- The Stooges were not professionally known as "The Three Stooges" when the film was released as they were billed by their individual names
- Directed by: Raymond McCarey
- Written by: Felix Adler and Griffin Jay
- Produced by: Jules White (uncredited)
- Starring: Moe Howard; Larry Fine; Jerry Howard; Lucille Ball;
- Cinematography: Henry Freulich, A.S.C.
- Edited by: James Sweeney
- Distributed by: Columbia Pictures
- Release date: December 8, 1934 (U.S.);
- Running time: 18:25
- Country: United States
- Language: English

= Three Little Pigskins =

1934 short film by Ray McCarey

Three Little Pigskins is a 1934 short subject directed by Raymond McCarey and starring American slapstick comedy team The Three Stooges (Moe Howard, Larry Fine, and Jerry Howard). It is the fourth entry in the series released by Columbia Pictures starring the comedians, who released 190 short films for the studio between 1934 and 1959.

==Plot==
The Stooges are hired by a college to promote the college football team by masquerading as football players. Meanwhile, the owner of a professional football team, Joe Stacks, is in need of three new players for the next game. Joe's girlfriend meets the Stooges and confuses them for the famed "The Three Horsemen" (a parody of the "Four Horsemen" of Notre Dame fame). The Stooges go back to her house and meet the girl's two friends.

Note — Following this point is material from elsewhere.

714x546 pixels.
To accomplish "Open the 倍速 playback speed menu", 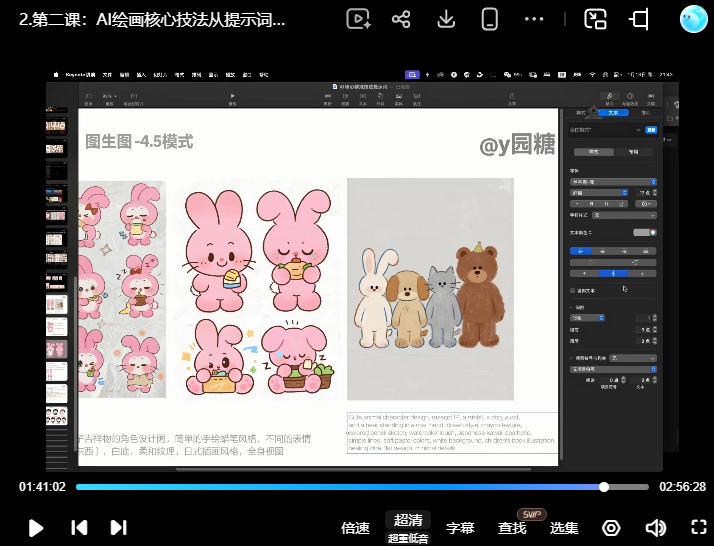I will [355, 528].
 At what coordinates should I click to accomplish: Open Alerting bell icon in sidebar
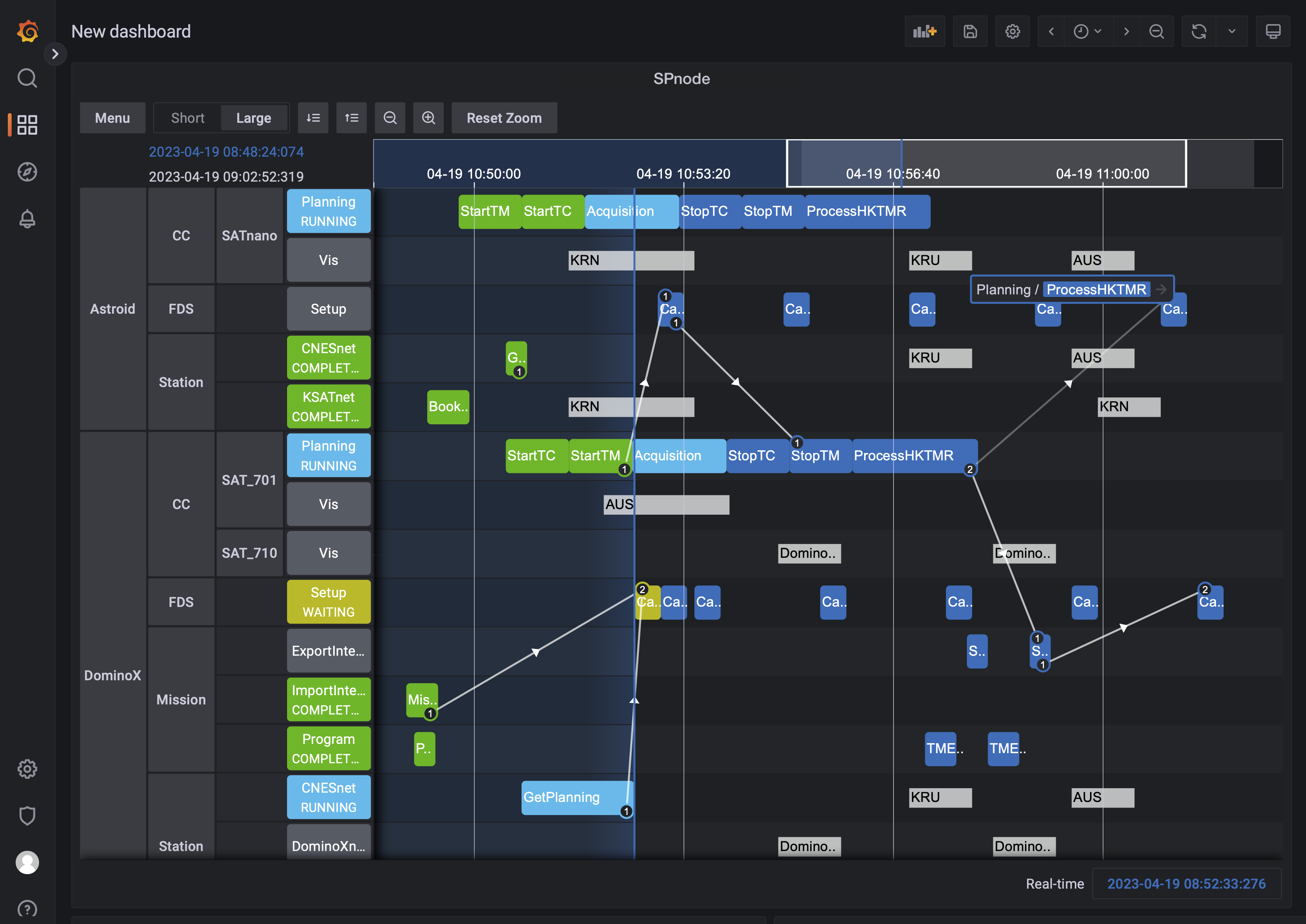[x=27, y=218]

After a chaotic sequence in which everybody is doused using seltzer bottles, they decide to play the game Blind man's buff. As the blindfolded Stooges pursue the girls, Joe and his two henchmen walk in. They physically assault the Stooges until one of the women explains that the three strangers are "The Three Famous Horsemen". Joe offers them money to play for him.

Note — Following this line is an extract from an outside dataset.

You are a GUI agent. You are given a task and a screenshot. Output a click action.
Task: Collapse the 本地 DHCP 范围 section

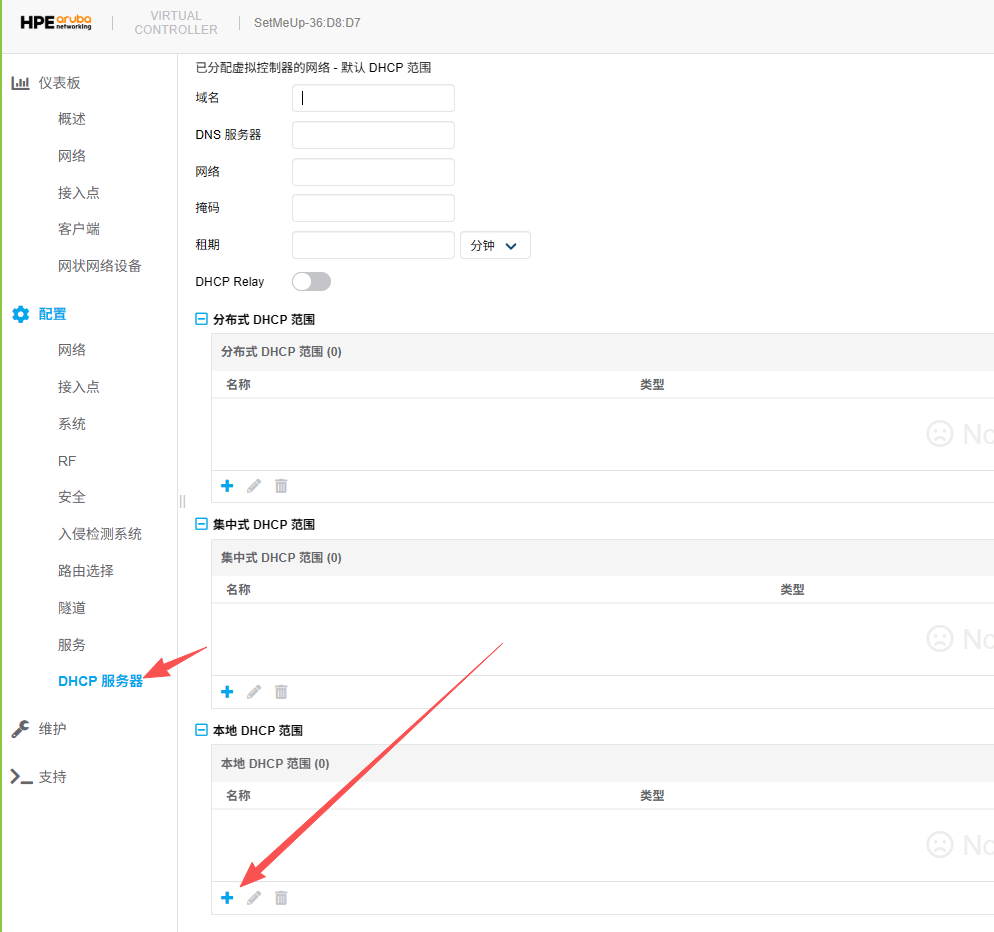[201, 731]
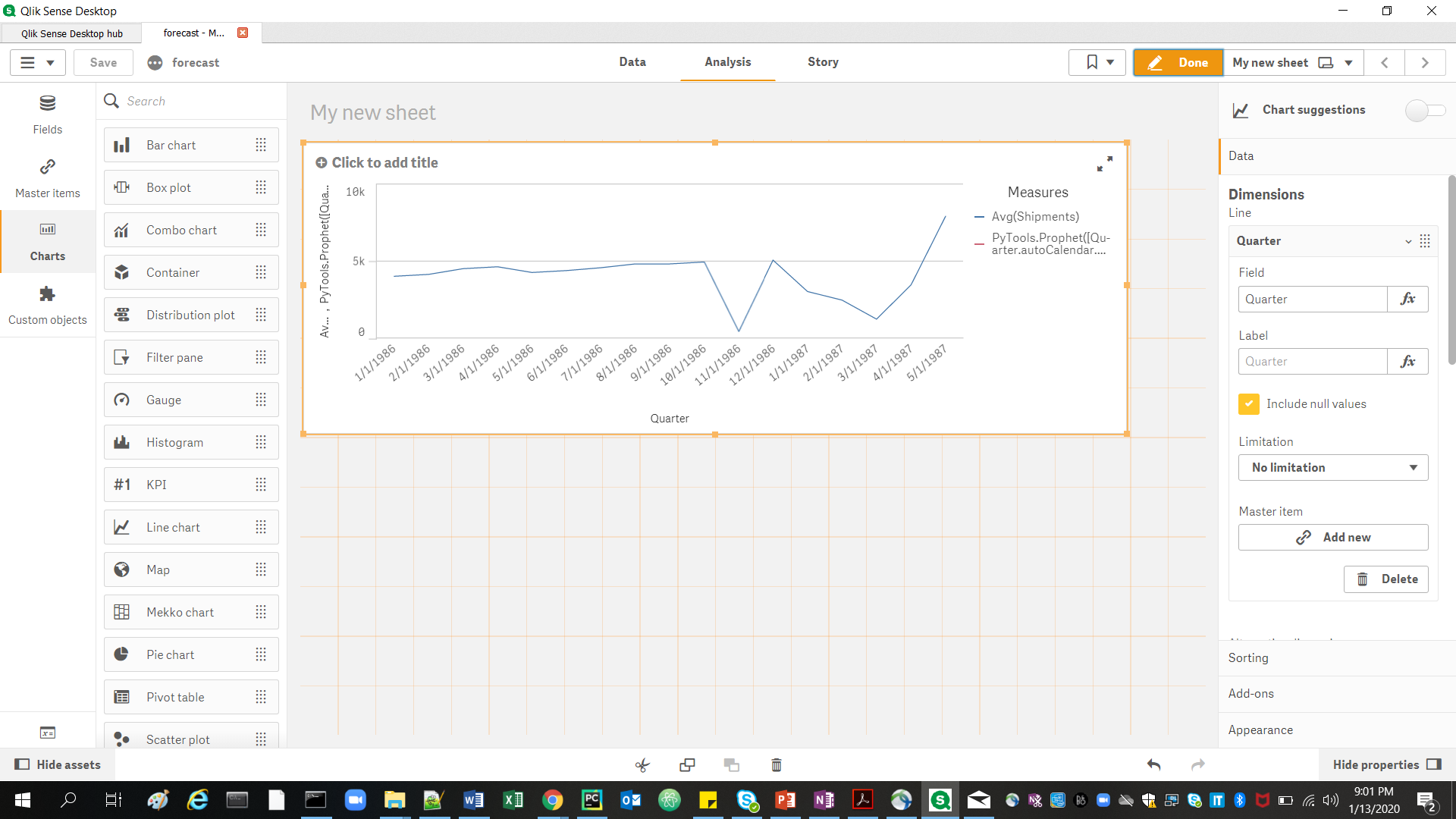
Task: Click the fullscreen expand icon on chart
Action: click(x=1105, y=163)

Pressed into service for Joe's team, the Stooges' ineptitude on the football field results in a calamitous debut. Convinced that the Stooges's poor play is deliberate sabotage, Joe and his associates resort to violent retribution, wielding firearms in pursuit of the hapless trio.

==Production==
Three Little Pigskins was filmed on October 25–30, 1934. The title is a multiple pun, derived from The Three Little Pigs, and pigskin is a synonym for football. It is one of the earliest credited appearances for a then platinum blonde-haired Lucille Ball, who played a supporting role as one of the female recruiters and became famous years later for her own physical comedy. When reminiscing on this short, Ball (apparently referring to the seltzer squirting scene) remarked, "The only thing I learned from The Three Stooges was how to duck. I still got wet!"

The game is set at Gilmore Stadium. One shot includes a billboard for Gilmore Oil with its trademark lion symbol. Despite a football game being played, real-life baseball teams are listed on the scoreboard, the Detroit Tigers and the Chicago Cubs. The football team the Stooges played against was that of Loyola Marymount University.

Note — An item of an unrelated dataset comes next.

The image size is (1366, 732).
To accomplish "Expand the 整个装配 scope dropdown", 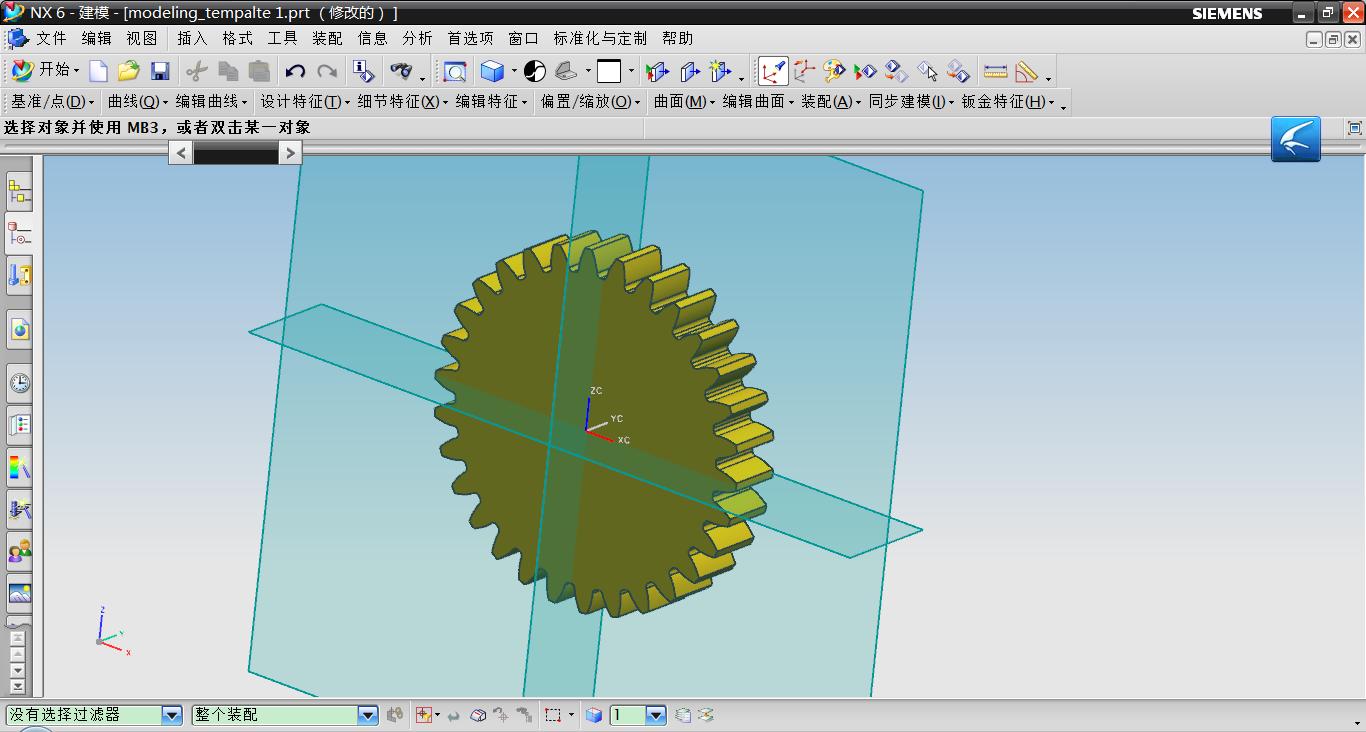I will coord(367,715).
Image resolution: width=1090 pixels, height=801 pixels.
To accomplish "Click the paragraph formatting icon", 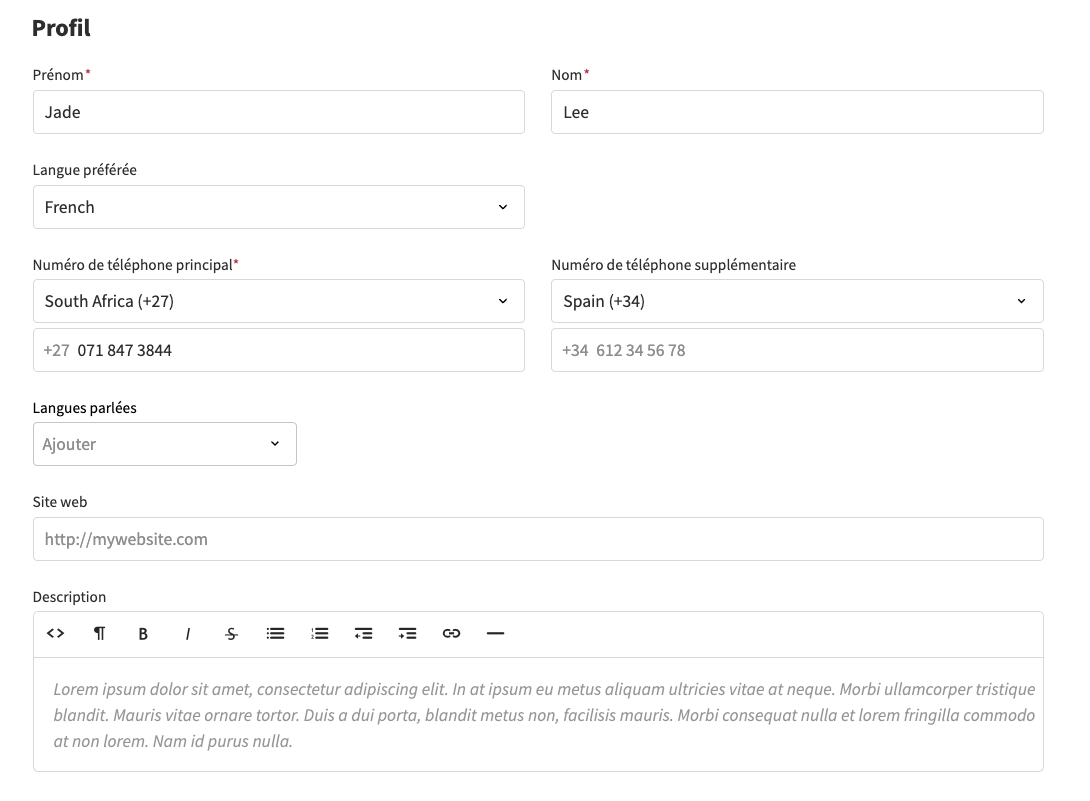I will pyautogui.click(x=99, y=633).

A planned concluding scene had the Stooges, years later, telling the story to their sons. It is unknown if this scene was ever filmed, but publicity photos show the Stooges, each paired with a young son made to resemble his father.

===Injuries===
Moe Howard once called Three Little Pigskins "a humdinger of bangs and bruises", as it is the first time the Stooges flatly refused to perform a stunt. In the film, during the game the boys are stopped by photographers on the sideline to pose for a picture, when the football players then tackle them. The team consisted of genuine college football players, and the Stooges—with their small stature—were afraid of being hurt. Larry Fine, the slightest of the three, told director Raymond McCarey, "Look, we can't do this scene. We're not stuntmen and if one of those gorillas falls on us, we'll never be able to finish the picture. We've never used stunt doubles before but we certainly need them now." The fact that both Curly and Larry had been hurt a few days earlier filming this project, when Curly broke his leg riding down the dumbwaiter and Larry lost a tooth due to a mistimed punch, reinforced the trio's decision to opt out of the scene.

McCarey assured the Stooges that it was safe, saying "Listen, fellows, you know how to take falls. You've done enough of them. It'll take hours to find doubles for you. Besides, we can't afford them. Don't worry, you won't get hurt." Moe Howard dryly agreed with McCarey, saying, "You're darn right we won't get hurt. We're not doing the scene."

Less than an hour after the exchange, the studio found three stunt doubles made up to look like the Stooges. McCarey yelled "Action" and chaos ensued. Two of the doubles and both photographers were seriously injured with broken limbs. The only unhurt stuntman was Curly's, because of the padding that he wore to resemble the rotund Stooge. Moe Howard later said in his autobiography that "McCarey was speechless and sat in his director's chair with his head in his hands."